Output the material from the line containing "Click the Comentarios checkmark status icon" through the line containing "Action: click(x=184, y=35)" as a JSON list of strings, one string per line, skipping blank lines and leaving out the pictures.

§ THE RECORDS:
----------------------------------------

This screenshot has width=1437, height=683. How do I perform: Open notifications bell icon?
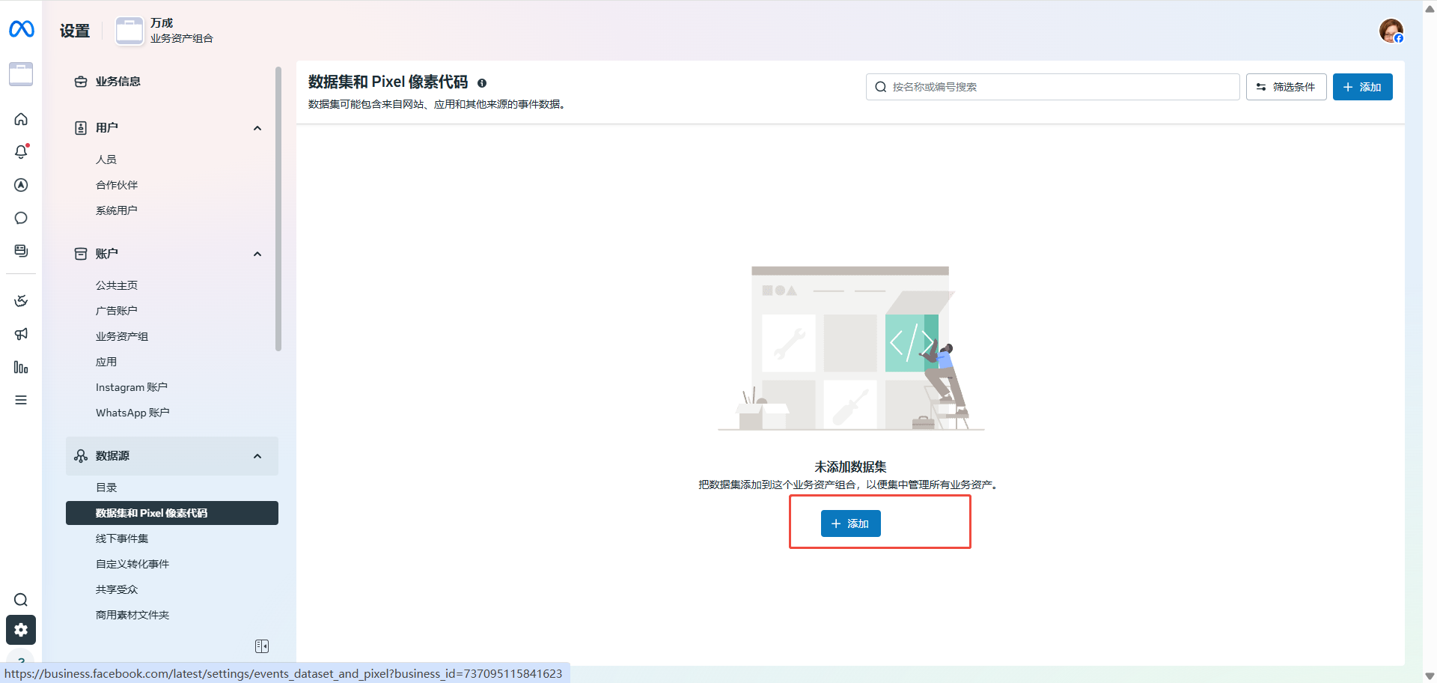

----------------------------------------

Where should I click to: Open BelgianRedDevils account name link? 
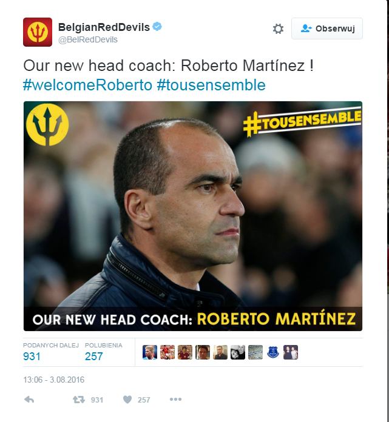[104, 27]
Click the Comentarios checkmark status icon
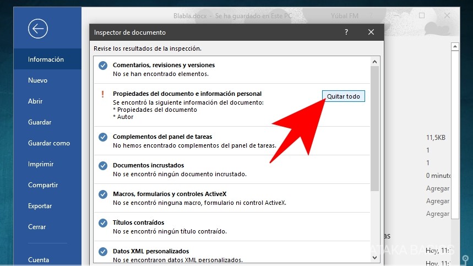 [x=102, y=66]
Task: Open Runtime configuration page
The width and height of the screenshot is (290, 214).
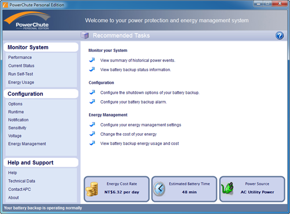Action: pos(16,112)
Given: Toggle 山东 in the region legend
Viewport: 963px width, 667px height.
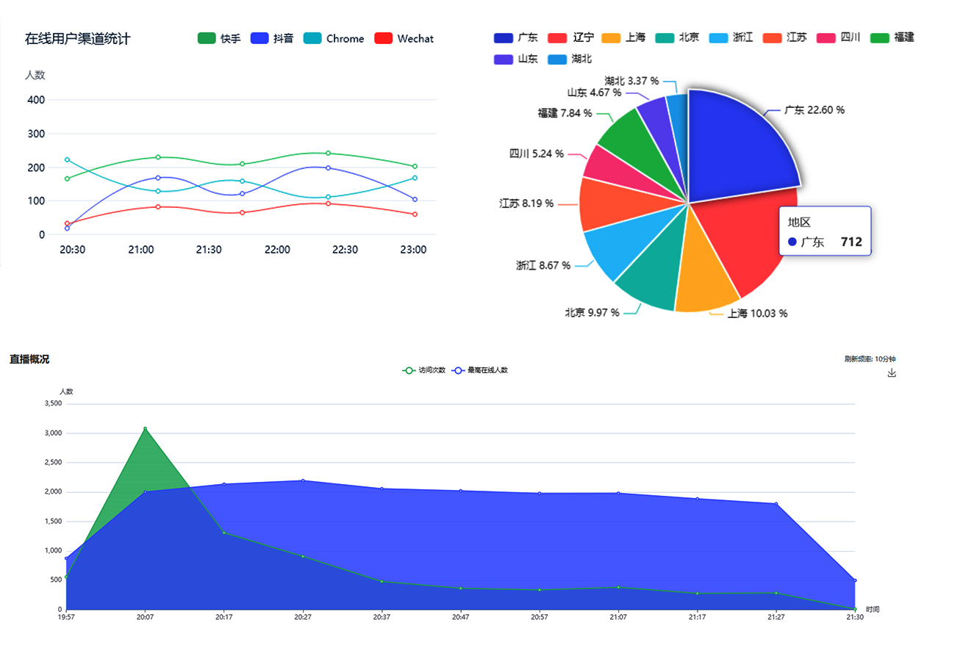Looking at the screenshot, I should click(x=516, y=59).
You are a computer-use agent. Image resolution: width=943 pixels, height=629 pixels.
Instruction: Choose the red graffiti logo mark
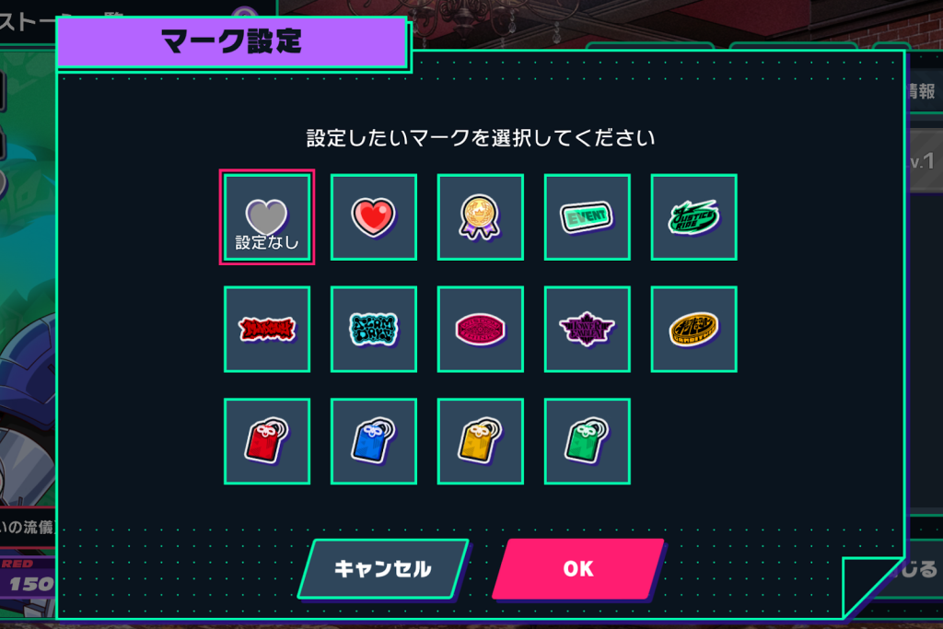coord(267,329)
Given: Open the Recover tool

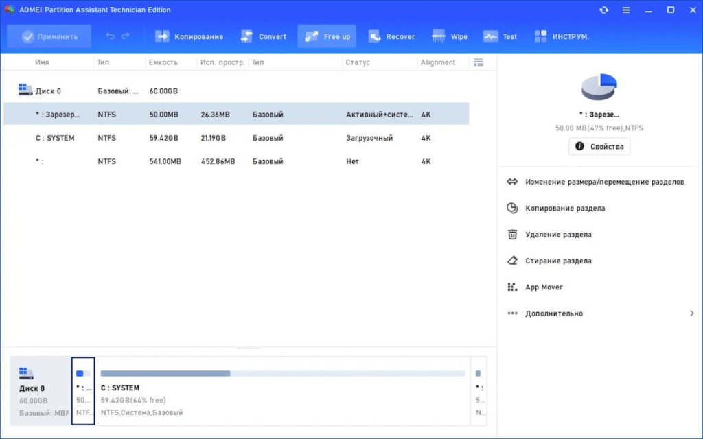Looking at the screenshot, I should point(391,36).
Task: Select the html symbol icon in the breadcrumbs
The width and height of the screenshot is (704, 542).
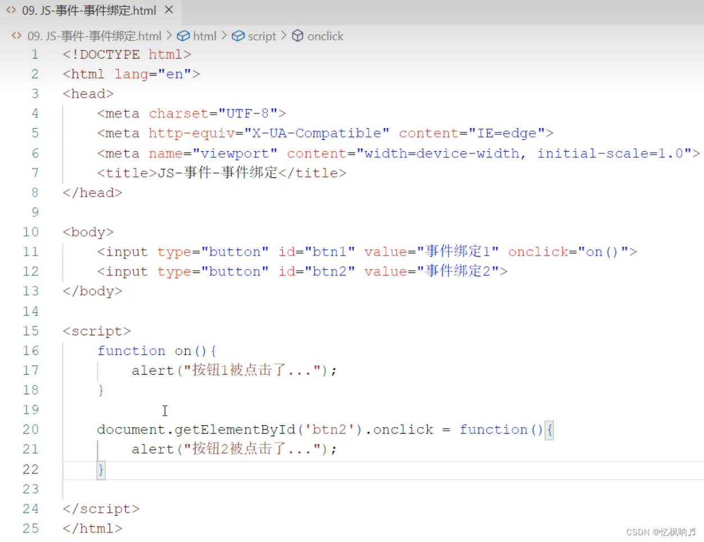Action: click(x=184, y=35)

----------------------------------------

§ RESULT OF THE TASK:
[
  "Click the Comentarios checkmark status icon",
  " [x=102, y=66]",
  "Task: Open Runtime configuration page",
  "The width and height of the screenshot is (290, 214).",
  "Action: pos(16,112)",
  "Given: Toggle 山东 in the region legend",
  "Viewport: 963px width, 667px height.",
  "Looking at the screenshot, I should click(x=516, y=59).",
  "You are a computer-use agent. Image resolution: width=943 pixels, height=629 pixels.",
  "Instruction: Choose the red graffiti logo mark",
  "coord(267,329)",
  "Given: Open the Recover tool",
  "Looking at the screenshot, I should point(391,36).",
  "Task: Select the html symbol icon in the breadcrumbs",
  "The width and height of the screenshot is (704, 542).",
  "Action: click(x=184, y=35)"
]